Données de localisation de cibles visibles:
▶
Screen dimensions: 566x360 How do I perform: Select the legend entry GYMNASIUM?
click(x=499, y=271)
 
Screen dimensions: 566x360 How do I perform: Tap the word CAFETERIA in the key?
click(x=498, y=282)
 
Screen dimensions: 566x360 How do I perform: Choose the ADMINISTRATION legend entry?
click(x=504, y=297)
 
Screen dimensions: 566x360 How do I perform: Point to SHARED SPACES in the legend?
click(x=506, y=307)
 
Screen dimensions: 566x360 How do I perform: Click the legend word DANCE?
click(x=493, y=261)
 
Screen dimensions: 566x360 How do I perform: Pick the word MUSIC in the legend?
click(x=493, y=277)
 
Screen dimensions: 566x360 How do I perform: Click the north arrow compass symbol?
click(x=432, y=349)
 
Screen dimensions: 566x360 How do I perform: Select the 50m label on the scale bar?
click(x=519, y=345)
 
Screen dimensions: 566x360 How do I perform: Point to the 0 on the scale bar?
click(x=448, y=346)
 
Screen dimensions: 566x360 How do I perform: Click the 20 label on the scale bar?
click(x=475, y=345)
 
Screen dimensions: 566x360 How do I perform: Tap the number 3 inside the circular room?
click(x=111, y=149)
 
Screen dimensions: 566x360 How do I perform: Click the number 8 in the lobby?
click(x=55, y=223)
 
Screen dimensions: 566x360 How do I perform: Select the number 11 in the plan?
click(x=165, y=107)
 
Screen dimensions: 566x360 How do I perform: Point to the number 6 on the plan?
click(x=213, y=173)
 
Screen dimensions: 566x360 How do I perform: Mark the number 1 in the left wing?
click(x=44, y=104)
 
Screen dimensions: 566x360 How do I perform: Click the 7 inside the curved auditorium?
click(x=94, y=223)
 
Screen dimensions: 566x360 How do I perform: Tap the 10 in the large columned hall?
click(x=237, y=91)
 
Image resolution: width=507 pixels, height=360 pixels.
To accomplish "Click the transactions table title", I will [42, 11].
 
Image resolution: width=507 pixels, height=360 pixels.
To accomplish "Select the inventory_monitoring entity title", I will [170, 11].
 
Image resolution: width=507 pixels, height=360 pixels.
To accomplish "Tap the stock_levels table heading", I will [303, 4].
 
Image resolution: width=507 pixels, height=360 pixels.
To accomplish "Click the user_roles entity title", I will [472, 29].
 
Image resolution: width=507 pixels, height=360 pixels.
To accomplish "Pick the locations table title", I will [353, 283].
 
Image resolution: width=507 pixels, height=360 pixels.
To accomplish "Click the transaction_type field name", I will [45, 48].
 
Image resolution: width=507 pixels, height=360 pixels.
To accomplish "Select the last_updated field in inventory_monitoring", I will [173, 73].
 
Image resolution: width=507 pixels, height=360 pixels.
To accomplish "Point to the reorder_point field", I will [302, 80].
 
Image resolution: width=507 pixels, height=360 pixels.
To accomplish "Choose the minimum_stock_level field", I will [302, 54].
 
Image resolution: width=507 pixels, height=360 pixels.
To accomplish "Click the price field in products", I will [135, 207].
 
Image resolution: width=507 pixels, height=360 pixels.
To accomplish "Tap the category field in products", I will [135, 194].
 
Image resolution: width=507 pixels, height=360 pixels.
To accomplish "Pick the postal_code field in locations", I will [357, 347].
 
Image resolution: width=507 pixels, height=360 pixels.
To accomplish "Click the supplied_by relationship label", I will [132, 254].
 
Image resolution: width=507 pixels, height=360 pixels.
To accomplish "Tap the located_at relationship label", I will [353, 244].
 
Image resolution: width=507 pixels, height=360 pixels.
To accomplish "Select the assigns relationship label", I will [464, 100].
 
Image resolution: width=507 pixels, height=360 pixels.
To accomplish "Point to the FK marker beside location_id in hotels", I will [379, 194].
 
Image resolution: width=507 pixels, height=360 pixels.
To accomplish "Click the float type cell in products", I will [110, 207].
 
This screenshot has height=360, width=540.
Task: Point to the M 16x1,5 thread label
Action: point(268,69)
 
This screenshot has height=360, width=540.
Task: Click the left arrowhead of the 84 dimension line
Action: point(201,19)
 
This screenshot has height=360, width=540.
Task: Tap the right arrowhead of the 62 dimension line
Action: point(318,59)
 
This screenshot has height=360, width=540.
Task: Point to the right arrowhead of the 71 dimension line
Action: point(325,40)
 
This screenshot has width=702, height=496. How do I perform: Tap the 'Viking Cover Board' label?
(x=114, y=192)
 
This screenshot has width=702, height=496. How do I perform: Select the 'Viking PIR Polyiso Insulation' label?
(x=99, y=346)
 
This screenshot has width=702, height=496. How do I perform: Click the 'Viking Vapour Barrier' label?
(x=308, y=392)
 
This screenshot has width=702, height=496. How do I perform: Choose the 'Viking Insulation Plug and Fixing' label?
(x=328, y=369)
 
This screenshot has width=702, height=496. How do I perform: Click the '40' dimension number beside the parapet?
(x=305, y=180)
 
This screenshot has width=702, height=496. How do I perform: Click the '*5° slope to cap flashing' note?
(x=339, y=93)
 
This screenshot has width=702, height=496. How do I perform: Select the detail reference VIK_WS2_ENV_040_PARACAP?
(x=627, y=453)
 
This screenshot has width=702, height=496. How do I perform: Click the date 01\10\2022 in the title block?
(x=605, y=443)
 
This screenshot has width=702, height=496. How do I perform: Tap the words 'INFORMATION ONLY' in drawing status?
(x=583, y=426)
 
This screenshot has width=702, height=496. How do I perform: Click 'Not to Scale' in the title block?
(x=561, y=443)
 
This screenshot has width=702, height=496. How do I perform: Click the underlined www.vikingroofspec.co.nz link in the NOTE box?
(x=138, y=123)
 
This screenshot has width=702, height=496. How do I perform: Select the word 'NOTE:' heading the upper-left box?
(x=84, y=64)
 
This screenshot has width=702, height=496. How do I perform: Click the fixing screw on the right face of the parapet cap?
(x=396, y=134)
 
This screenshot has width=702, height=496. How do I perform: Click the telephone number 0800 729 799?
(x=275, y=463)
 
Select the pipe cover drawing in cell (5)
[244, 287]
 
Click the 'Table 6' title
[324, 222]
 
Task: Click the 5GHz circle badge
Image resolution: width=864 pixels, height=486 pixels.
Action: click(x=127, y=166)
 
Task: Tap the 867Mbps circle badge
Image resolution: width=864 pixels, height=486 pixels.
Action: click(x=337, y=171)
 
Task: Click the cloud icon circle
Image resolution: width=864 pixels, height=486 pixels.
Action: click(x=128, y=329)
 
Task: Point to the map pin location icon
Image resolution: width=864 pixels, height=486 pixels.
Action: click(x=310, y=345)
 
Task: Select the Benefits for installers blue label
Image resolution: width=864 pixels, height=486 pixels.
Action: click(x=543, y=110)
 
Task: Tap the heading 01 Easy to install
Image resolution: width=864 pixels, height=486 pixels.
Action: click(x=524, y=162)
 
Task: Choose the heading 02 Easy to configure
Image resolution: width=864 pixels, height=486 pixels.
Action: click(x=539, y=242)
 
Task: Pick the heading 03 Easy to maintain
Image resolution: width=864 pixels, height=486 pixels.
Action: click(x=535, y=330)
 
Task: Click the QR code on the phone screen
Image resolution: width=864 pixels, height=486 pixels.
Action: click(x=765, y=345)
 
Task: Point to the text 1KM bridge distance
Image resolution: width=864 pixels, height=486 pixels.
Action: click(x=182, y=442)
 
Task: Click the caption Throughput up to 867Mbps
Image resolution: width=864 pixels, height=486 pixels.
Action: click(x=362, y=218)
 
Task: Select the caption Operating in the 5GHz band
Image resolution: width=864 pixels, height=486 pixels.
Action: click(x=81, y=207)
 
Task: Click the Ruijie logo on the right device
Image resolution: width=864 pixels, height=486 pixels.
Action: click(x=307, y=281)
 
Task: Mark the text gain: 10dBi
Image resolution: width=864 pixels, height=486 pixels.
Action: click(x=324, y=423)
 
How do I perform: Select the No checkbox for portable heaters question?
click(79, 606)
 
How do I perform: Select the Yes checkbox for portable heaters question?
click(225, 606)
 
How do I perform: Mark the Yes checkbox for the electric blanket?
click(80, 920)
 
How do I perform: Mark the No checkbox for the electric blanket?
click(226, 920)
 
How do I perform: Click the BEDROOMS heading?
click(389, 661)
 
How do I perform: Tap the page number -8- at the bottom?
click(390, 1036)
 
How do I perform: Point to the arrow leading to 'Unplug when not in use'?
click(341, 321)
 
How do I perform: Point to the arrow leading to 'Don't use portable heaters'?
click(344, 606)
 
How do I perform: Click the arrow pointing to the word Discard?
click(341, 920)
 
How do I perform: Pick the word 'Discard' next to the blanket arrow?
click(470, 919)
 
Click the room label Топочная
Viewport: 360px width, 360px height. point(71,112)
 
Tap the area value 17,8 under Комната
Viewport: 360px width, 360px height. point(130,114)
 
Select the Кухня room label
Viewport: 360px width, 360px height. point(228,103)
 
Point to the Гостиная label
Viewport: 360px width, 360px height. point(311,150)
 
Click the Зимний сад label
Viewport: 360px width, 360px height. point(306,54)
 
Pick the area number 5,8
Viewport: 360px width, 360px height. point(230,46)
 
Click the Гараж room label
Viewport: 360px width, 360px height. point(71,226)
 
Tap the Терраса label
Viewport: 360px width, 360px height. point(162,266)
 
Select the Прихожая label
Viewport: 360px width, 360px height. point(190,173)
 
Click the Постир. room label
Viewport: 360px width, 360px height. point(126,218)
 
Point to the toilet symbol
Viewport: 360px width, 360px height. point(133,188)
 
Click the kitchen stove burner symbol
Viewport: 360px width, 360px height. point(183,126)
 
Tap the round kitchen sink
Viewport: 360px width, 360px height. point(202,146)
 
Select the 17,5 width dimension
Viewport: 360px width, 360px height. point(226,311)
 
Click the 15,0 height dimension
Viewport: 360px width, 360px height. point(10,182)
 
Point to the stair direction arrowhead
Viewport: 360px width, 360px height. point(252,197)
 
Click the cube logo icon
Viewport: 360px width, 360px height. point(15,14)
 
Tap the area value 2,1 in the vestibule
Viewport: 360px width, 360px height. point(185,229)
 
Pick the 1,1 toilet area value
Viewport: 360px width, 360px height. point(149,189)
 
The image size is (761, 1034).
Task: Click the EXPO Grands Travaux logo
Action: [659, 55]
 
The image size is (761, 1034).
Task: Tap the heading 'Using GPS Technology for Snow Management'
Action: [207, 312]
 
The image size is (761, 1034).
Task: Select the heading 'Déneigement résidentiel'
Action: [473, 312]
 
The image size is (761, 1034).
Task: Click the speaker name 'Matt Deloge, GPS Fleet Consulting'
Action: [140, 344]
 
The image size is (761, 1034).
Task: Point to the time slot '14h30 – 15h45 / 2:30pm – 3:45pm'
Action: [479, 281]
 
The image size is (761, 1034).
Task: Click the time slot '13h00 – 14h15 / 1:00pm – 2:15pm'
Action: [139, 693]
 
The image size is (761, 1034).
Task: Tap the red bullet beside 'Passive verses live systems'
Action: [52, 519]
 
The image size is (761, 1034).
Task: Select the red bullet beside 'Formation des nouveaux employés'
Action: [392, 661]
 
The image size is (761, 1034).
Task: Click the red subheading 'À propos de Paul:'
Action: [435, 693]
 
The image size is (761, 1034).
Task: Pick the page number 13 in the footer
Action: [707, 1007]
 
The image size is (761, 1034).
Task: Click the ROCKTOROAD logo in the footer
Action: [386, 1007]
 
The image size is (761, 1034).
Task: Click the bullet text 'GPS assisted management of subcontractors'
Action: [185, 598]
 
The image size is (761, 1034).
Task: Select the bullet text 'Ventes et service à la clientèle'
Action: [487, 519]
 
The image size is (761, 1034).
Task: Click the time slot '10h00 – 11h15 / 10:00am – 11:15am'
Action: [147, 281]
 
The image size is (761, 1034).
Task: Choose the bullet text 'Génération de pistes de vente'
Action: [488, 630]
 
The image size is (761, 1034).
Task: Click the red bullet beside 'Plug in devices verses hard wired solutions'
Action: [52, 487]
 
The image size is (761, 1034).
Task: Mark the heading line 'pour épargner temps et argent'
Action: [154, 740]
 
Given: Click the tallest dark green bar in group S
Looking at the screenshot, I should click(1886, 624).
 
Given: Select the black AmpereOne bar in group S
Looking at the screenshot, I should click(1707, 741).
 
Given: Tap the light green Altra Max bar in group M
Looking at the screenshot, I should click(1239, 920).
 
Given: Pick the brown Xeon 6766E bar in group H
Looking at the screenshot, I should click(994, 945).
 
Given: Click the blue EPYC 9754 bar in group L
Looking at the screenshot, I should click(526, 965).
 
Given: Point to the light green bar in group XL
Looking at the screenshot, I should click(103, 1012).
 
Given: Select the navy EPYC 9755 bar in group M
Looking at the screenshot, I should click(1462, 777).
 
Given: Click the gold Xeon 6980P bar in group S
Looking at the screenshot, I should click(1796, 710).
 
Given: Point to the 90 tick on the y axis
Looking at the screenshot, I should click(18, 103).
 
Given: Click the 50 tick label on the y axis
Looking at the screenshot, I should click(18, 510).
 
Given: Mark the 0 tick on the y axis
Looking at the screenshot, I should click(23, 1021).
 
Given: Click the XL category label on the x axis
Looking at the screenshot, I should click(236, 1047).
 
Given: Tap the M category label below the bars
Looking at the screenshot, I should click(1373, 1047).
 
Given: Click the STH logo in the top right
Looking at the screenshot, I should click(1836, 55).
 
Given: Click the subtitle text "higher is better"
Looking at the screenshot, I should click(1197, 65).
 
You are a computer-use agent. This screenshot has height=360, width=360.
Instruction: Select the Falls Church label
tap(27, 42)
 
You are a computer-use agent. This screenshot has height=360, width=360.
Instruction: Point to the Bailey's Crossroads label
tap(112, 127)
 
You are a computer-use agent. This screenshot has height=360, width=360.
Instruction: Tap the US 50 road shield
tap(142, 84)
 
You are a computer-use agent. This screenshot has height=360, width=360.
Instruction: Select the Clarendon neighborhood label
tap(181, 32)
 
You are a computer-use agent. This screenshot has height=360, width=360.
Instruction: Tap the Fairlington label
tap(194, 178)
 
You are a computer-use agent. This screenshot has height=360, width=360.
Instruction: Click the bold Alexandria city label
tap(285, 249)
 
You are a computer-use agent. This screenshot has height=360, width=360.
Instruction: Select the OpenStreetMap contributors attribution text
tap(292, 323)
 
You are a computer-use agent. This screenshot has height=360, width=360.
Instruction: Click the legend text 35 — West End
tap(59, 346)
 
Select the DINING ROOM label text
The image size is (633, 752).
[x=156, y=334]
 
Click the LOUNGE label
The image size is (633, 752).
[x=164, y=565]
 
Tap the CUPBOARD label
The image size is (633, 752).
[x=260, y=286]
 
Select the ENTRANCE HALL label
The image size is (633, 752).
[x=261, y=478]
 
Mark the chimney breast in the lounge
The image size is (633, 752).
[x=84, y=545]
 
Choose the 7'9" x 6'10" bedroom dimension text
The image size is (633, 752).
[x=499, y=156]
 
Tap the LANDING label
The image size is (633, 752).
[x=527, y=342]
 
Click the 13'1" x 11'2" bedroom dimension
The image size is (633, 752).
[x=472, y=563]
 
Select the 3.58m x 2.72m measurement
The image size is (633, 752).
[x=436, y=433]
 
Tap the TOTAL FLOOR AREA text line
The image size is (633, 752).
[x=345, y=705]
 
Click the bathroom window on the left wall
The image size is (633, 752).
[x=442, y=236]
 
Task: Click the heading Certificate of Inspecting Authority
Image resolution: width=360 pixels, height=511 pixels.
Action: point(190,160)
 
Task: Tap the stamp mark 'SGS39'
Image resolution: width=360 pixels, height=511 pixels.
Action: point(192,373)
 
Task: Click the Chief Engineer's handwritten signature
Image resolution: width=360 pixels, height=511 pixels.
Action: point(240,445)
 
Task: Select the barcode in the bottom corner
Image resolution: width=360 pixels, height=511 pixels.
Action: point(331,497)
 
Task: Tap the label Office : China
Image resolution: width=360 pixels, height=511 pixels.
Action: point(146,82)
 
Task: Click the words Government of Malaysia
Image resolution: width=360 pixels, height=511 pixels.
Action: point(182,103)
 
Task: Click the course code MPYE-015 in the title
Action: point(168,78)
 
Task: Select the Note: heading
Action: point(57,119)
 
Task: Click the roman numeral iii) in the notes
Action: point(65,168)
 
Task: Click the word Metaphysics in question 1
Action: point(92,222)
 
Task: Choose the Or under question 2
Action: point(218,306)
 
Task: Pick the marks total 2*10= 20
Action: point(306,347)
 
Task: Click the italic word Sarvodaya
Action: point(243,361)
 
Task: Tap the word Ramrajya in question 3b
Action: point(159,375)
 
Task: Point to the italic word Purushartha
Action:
◀
(OBJECTIF)
Reproduisez à l'identique le passage allant de la ligne qui contient « Screen dimensions: 566x360 How do I perform: Tap the number » jusqu'à la ligne qui contient « click(x=237, y=91) », ces deux lignes incluses.

(SOLUTION)
Screen dimensions: 566x360 How do I perform: Tap the number 3 inside the circular room?
click(x=111, y=149)
 
Screen dimensions: 566x360 How do I perform: Click the number 8 in the lobby?
click(x=55, y=223)
 
Screen dimensions: 566x360 How do I perform: Select the number 11 in the plan?
click(x=165, y=107)
 
Screen dimensions: 566x360 How do I perform: Point to the number 6 on the plan?
click(x=213, y=173)
 
Screen dimensions: 566x360 How do I perform: Mark the number 1 in the left wing?
click(x=44, y=104)
 
Screen dimensions: 566x360 How do I perform: Click the 7 inside the curved auditorium?
click(x=94, y=223)
 
Screen dimensions: 566x360 How do I perform: Tap the 10 in the large columned hall?
click(x=237, y=91)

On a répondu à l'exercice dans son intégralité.